Partout où il a été, il a rappelé avec insistance que « les racines du Maroc sont en Afrique », puis des accords-cadres ont été signés et des promesses formulées sur l’aide que les amis du royaume alaouite, c’est-à-dire les pays du Golfe, pourraient un jour fournir aux Africains. L’idée avait déjà été glissée par les diplomates marocains à la veille du sommet de novembre à Malabo entre l’UA et la Ligue arabe.
Sur le plan interne également, le Maroc s’est mobilisé. L’absence de gouvernement, depuis bientôt quatre mois, n’a pas empêché la Chambre des représentants de se réunir dare-dare en janvier pour ratifier l’acte constitutif de l’UA qui prévoit le « respect des frontières existant au moment de l’accession à l’indépendance », ce que le Maroc enfreint.
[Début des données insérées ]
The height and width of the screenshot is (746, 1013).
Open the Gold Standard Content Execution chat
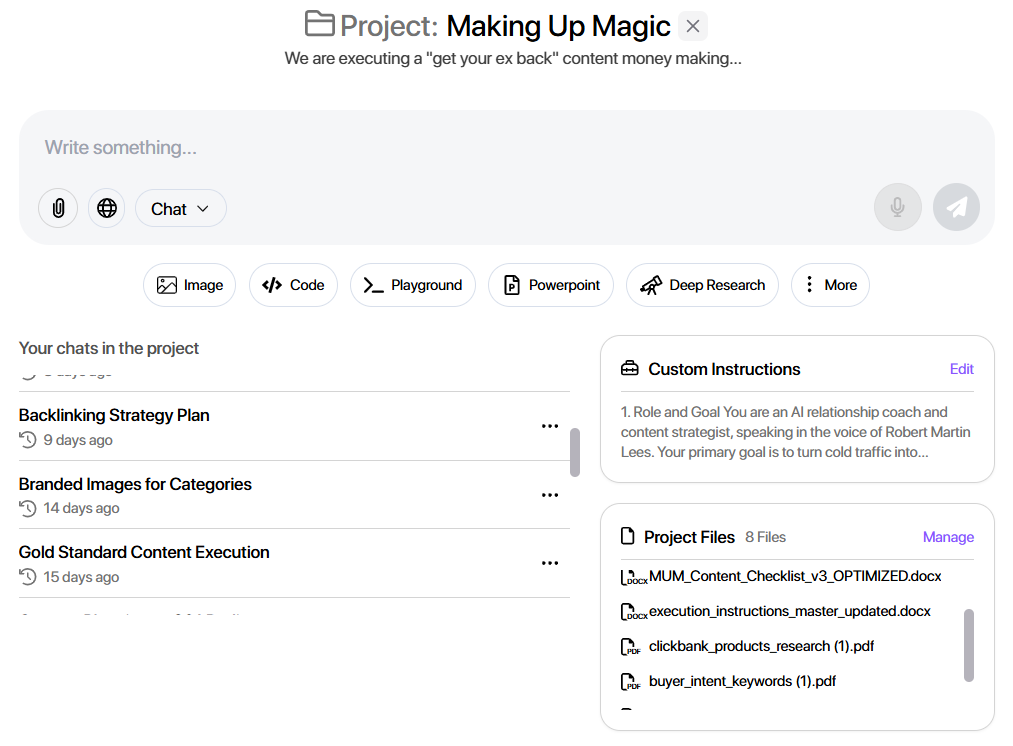pyautogui.click(x=143, y=552)
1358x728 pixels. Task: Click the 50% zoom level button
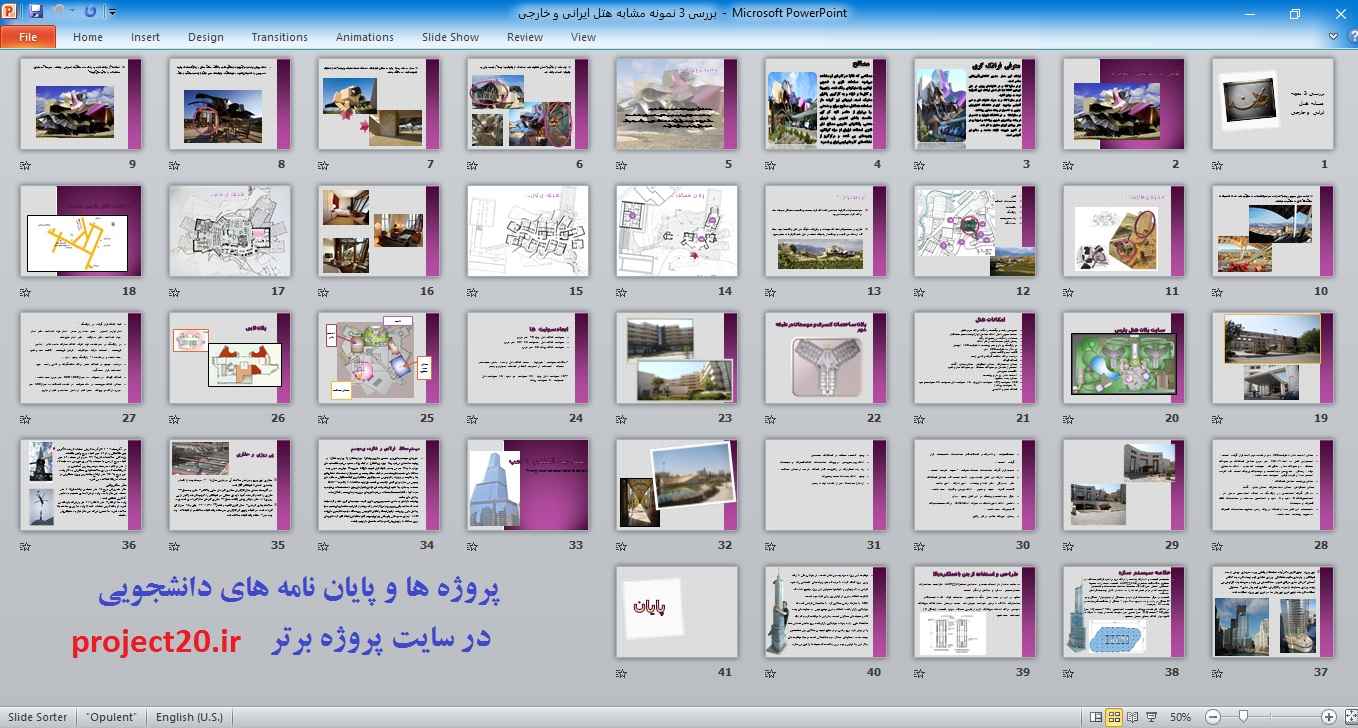pos(1180,717)
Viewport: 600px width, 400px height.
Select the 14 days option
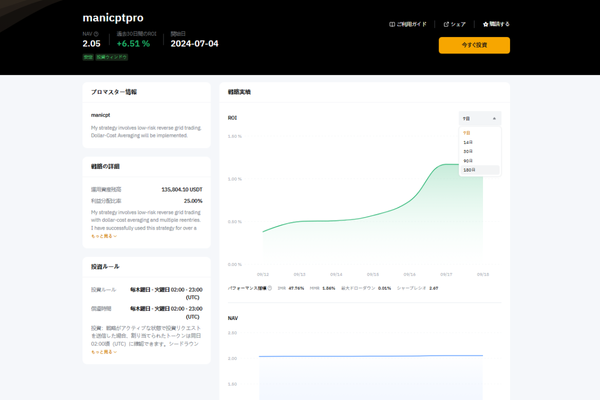[468, 142]
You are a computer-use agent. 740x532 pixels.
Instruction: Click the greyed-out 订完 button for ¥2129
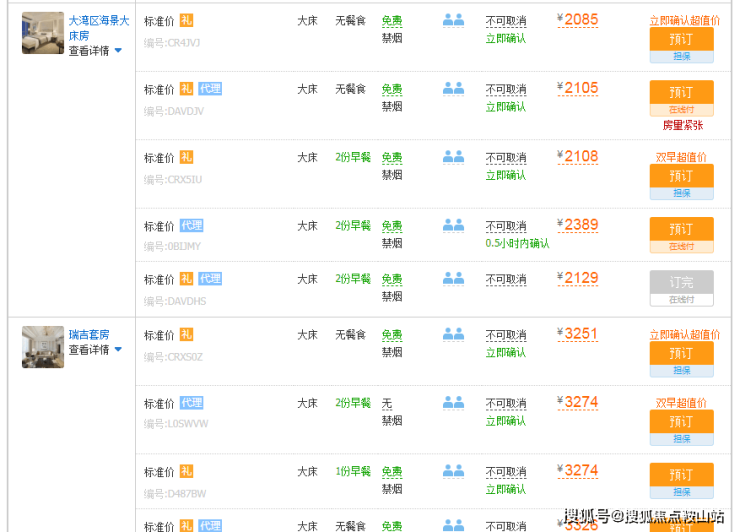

Les pays signataires s’engagent aussi à « défendre la souveraineté, l’intégrité territoriale et l’indépendance de ses États membres ». Rabat se compromet donc, en théorie, à défendre la RASD !

Dynamiter l’Union africaine

Emmenés par l’Algérie, mais sans chef d’État reconverti en pèlerin africain qui puisse donner la réplique au monarque alaouite, les adversaires du Maroc, concentrés pour l’essentiel dans le cône sud de l’Afrique, se sont eux aussi rameutés. Si les diplomates marocains parlent de « neutraliser » l’UA pour qu’elle ne leur soit plus hostile, les Algériens eux disent que les Marocains cherchent plutôt à « dynamiter » une organisation qui fonctionne raisonnablement bien. « Les jérémiades marocaines sur le Sahara risquent désormais d’empoisonner la vie de l’institution au point de la bloquer », prévient un diplomate algérien.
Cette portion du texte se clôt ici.